México.- Ante la llegada del periodo vacacional en las escuelas, que este año irá del 27 de marzo al 13 de abril, la Alianza Nacional de Pequeños Comerciantes hizo una medición del gasto que conllevará para los hogares, el cambio en la dinámica al dejar de ir a la escuela niñas y niños, las actividades que éstos realizarán y quién los cuidará durante ese periodo.
El organismo detalló que un campamento que incluya actividades deportivas, culturales o académicas podría costar entre mil 800 a casi 4 mil pesos por persona y por semana, considerando que son dos semanas.

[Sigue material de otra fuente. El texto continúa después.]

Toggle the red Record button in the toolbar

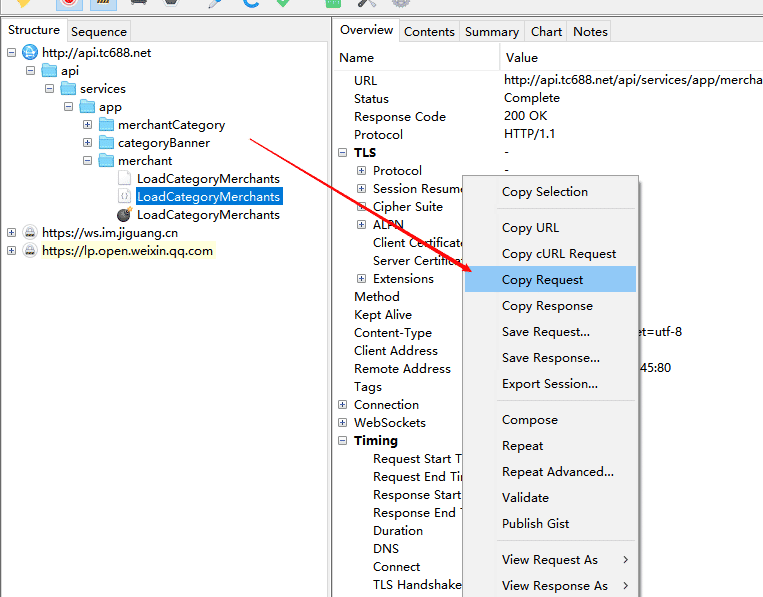[69, 4]

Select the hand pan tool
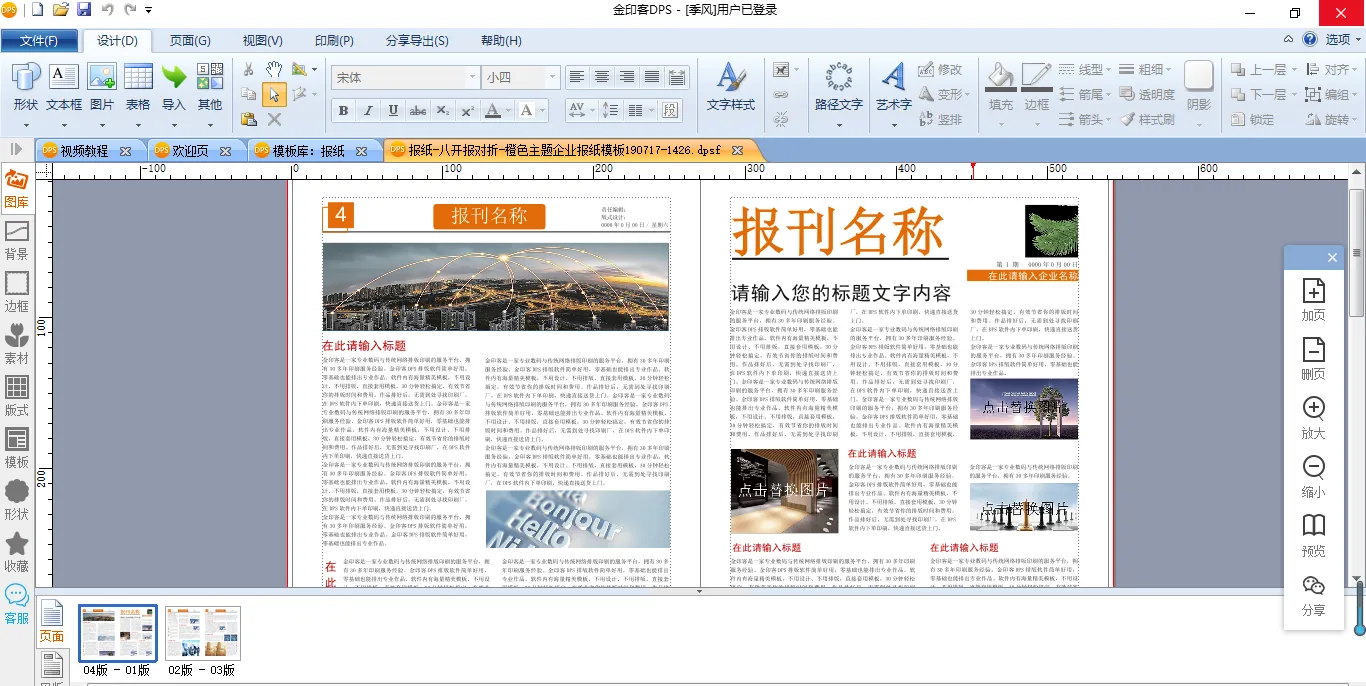(274, 69)
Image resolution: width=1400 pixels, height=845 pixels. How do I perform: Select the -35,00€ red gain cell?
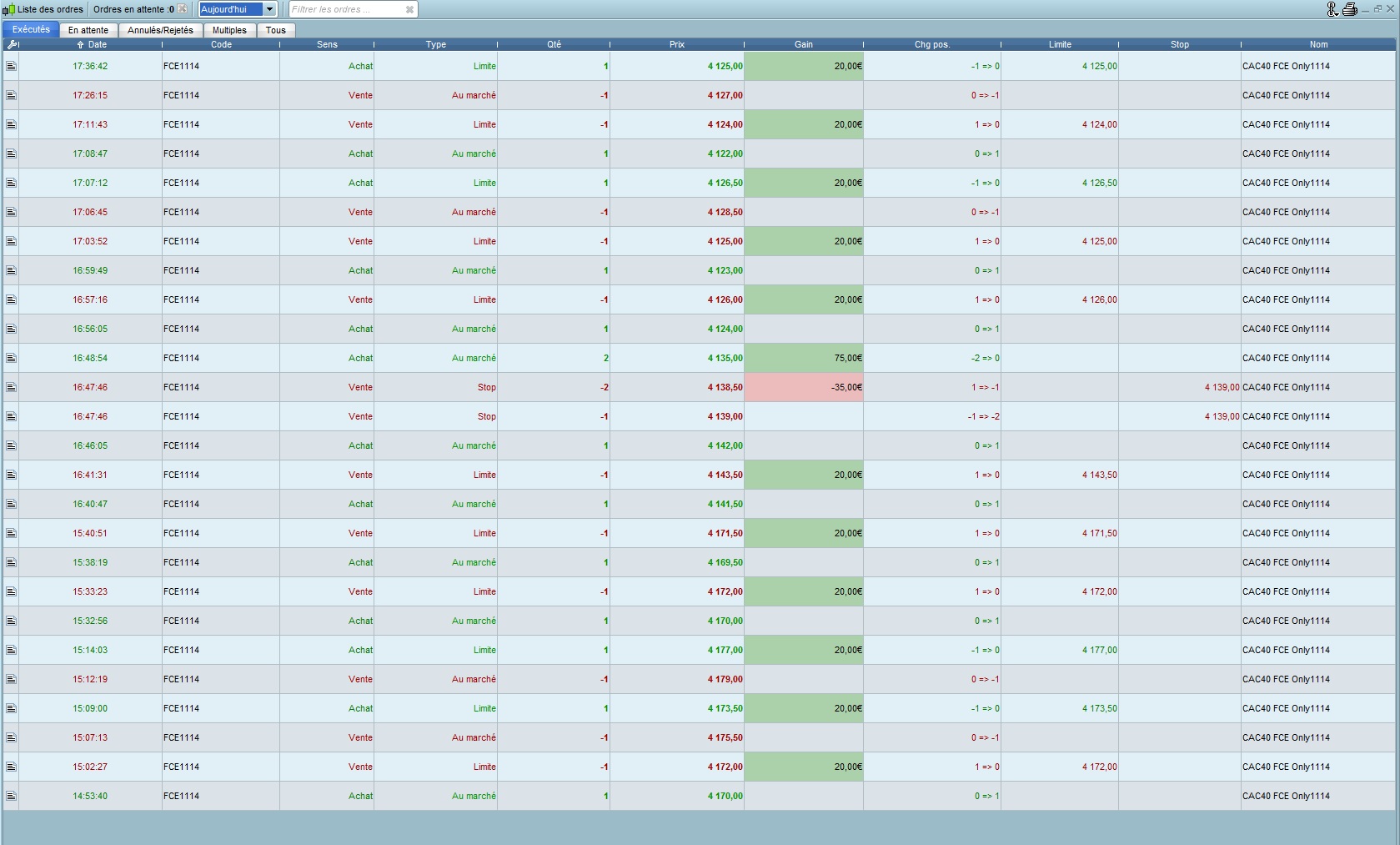point(803,387)
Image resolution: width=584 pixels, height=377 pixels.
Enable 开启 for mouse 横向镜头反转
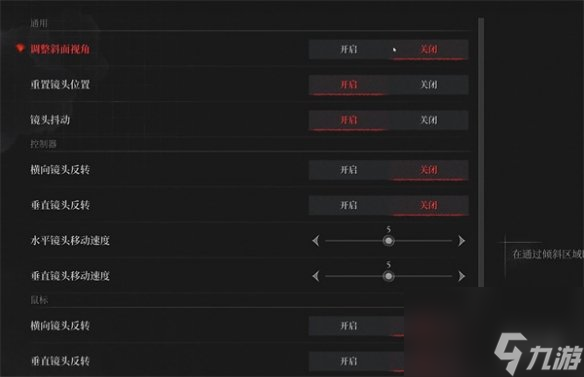point(349,326)
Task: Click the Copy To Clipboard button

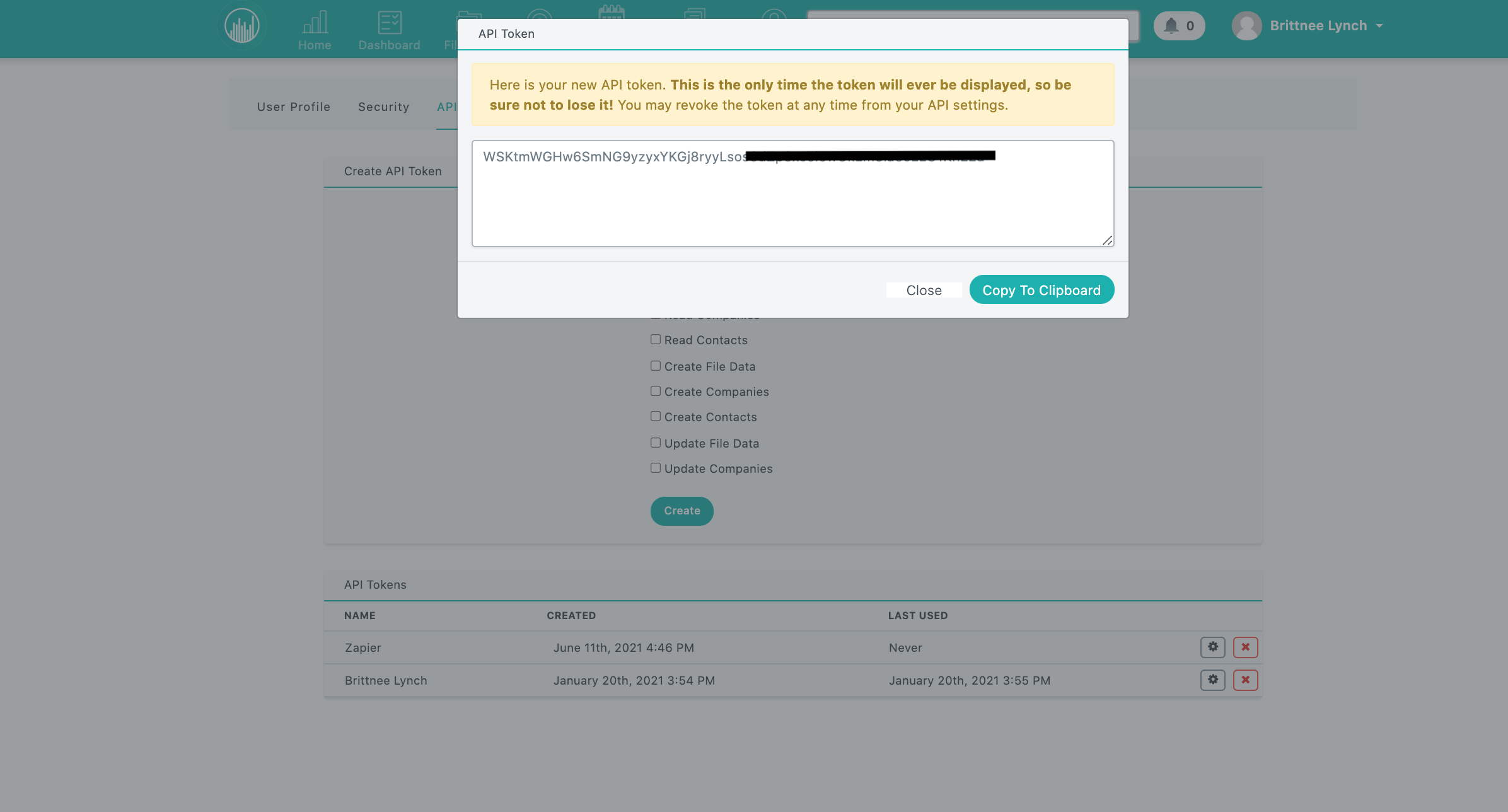Action: coord(1041,289)

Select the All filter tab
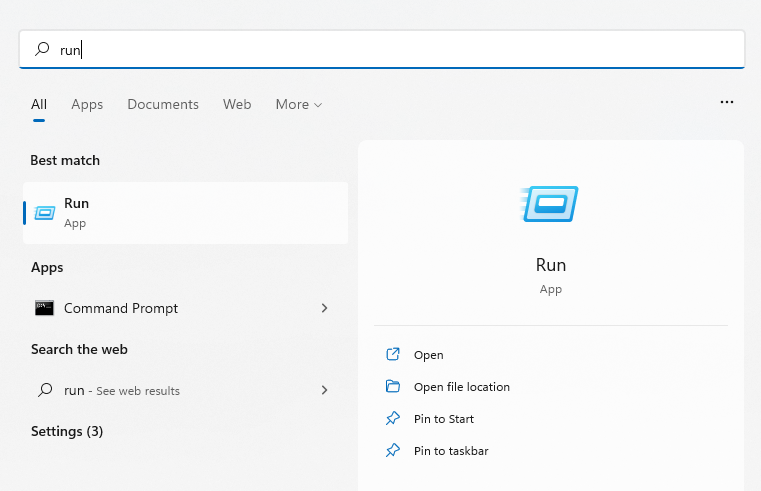click(39, 104)
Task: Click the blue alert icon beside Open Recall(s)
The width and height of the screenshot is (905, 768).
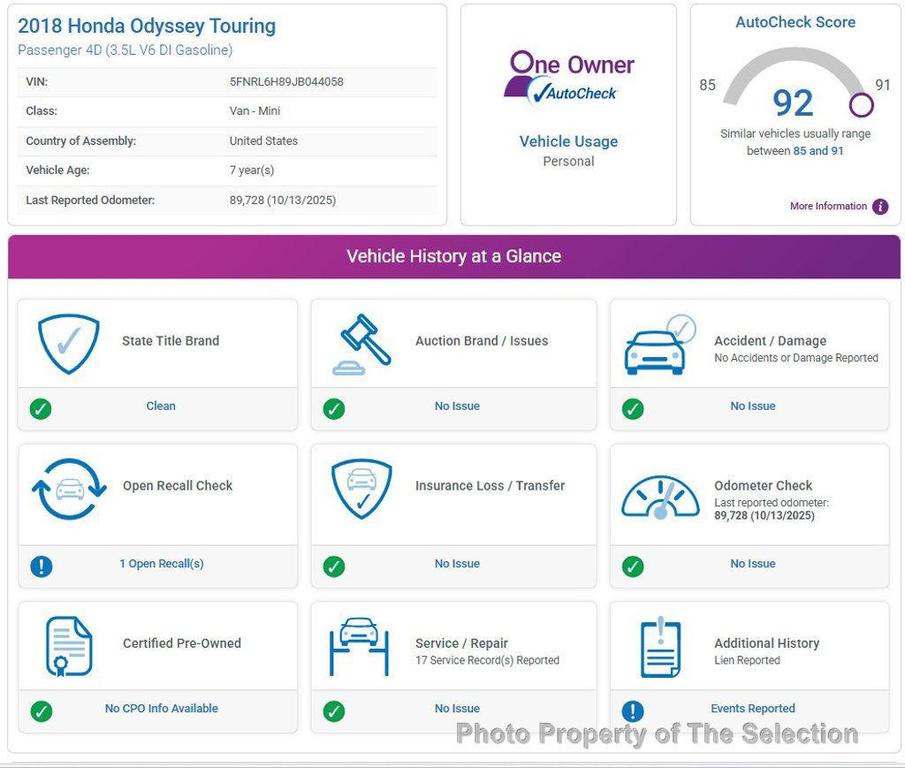Action: [41, 566]
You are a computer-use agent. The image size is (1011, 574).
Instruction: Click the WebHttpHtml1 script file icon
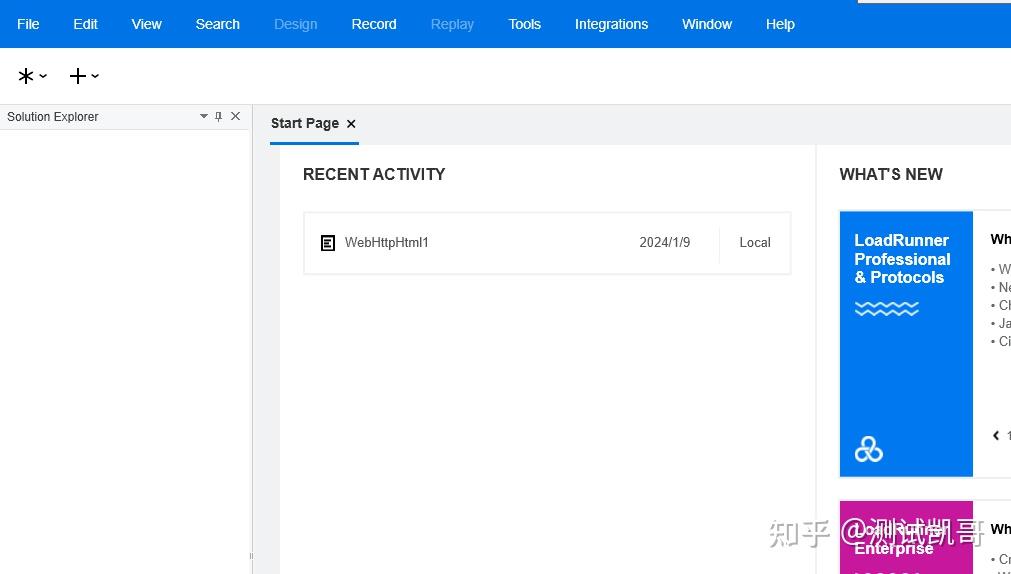(328, 243)
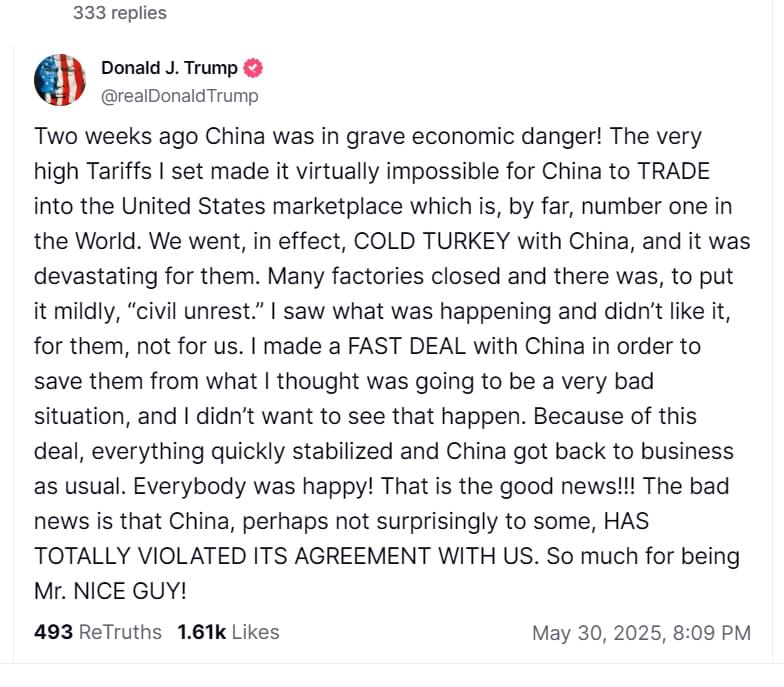
Task: Open the flag-themed profile avatar
Action: (60, 80)
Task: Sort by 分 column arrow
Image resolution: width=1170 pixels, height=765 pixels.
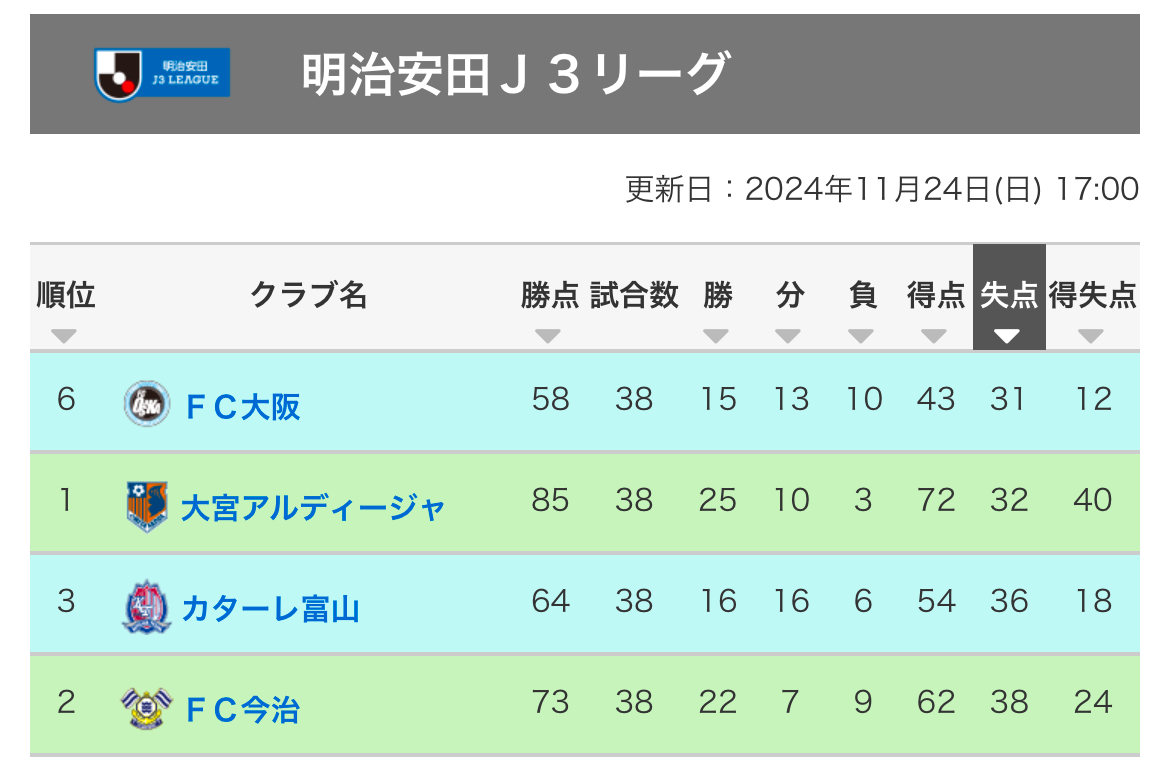Action: (x=788, y=336)
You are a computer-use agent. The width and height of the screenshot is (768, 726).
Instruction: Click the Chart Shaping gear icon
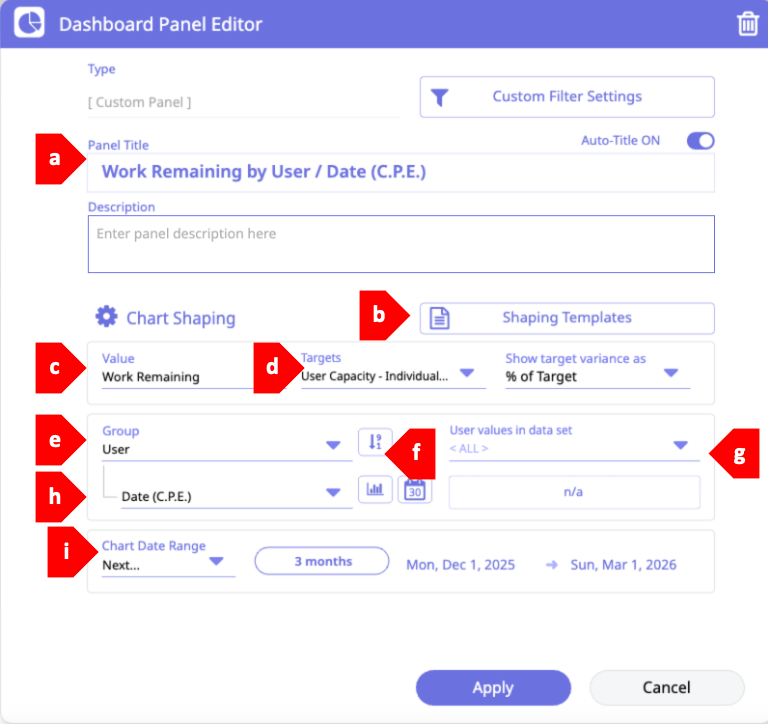click(106, 317)
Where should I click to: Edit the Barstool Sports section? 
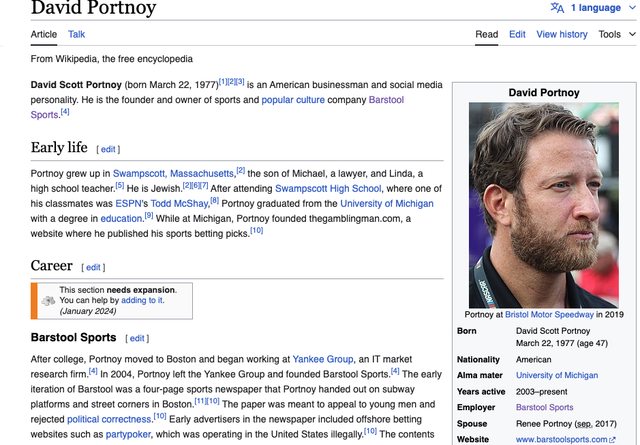click(x=137, y=338)
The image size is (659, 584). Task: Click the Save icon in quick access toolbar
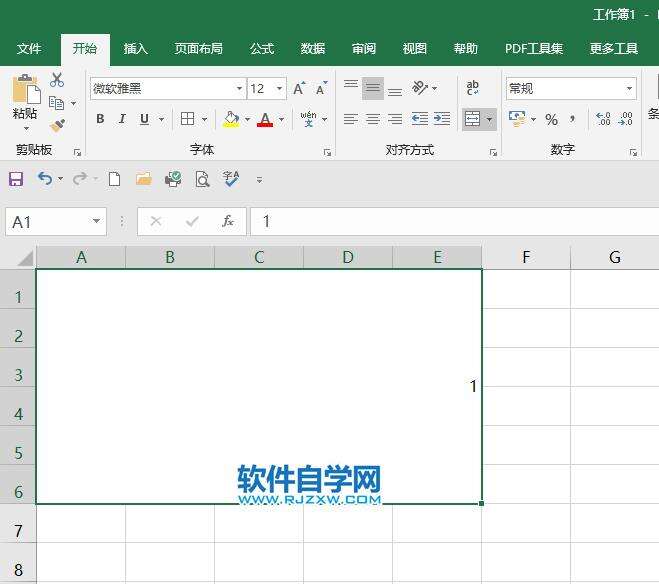[16, 179]
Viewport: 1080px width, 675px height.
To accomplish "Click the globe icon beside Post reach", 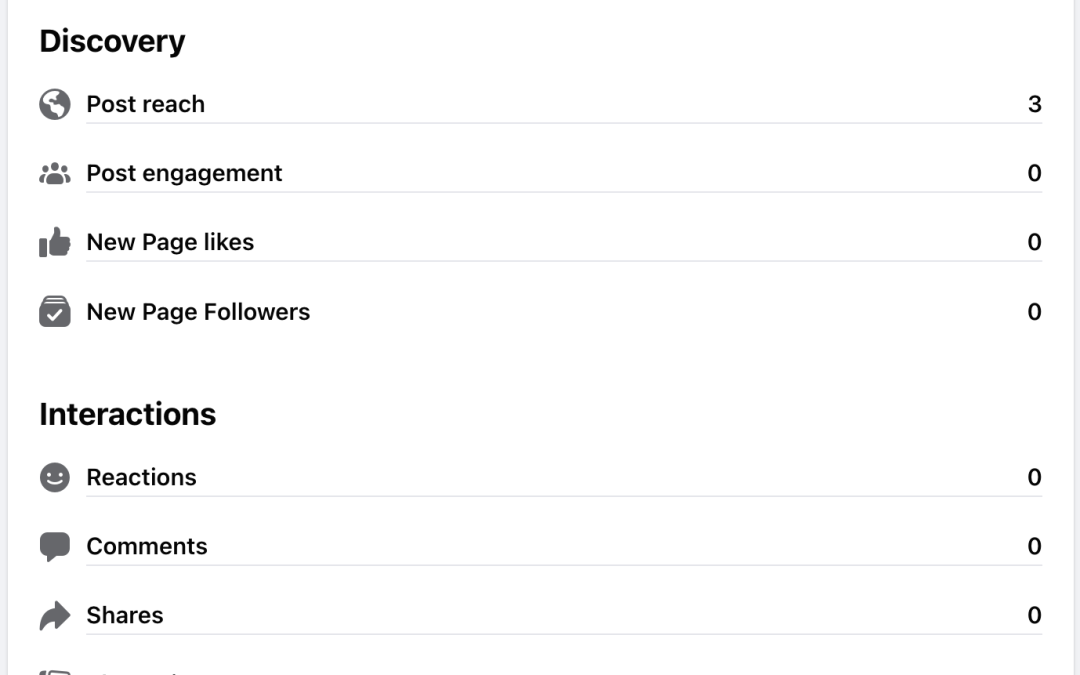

Opciones de entretenimiento y su costo aproximado
Optar por ir al cine para una familia de cinco integrantes puede representar un gasto cercano a $1,600, considerando entradas, combos de alimentos en dulcería y transporte; mientras que una salida a una plaza comercial, considerando comer un combo de hamburguesa, papas, refrescos y un helado de postre, más traslados, rondará por encima de $1,200.
Si la opción son actividades al aire libre, el desembolso no se aleja, ya que visitar un balneario puede superar los 4 mil pesos, considerando entradas, alimento y transporte, en tanto que una sencilla visita a un parque público, llevando comida preparada o algún antojito, puede casi alcanzar los mil pesos.
Si el presupuesto es mayor, una salida de 4 días y 3 noches a destinos de playa o pueblos mágicos, considerando transporte terrestre, hospedaje y alimentos, el sondeo arrojó un gasto entre 21 a 25 mil pesos en destinos cercanos como Acapulco, Veracruz, Ixtapan, San Miguel de Allende, Puebla, entre otros.
Presión económica en los hogares y dinamismo comercial
Cuauhtémoc Rivera estimó que en comparación con el 2025, hay un incremento de más de 16% en el gasto de estos servicios, reflejando las presiones inflacionarias.
“Estas opciones, en comparación con el año pasado, registrarán un incremento promedio del 16.5% en sus costos, reflejando la presión inflacionaria sobre el precio de las actividades recreativas y turísticas durante esta Semana Santa. Las vacaciones no solo representan un periodo de descanso, sino también un momento de presión económica para los hogares, ya que tener a los niños y jóvenes en casa implica un incremento en gastos como: alimentación, recibos de agua, luz y gas, así como entretenimiento”.
El líder de los comerciantes en pequeño reconoció que el periodo vacacional representa un dinamismo para los comercios de barrio, ya que no asistir a la escuela genera mayores visitas a las tiendas y consumo en éstas.
El organismo dijo que este periodo, considerado “de guardar”, debería ser un espacio donde la convivencia predomine sobre el consumo.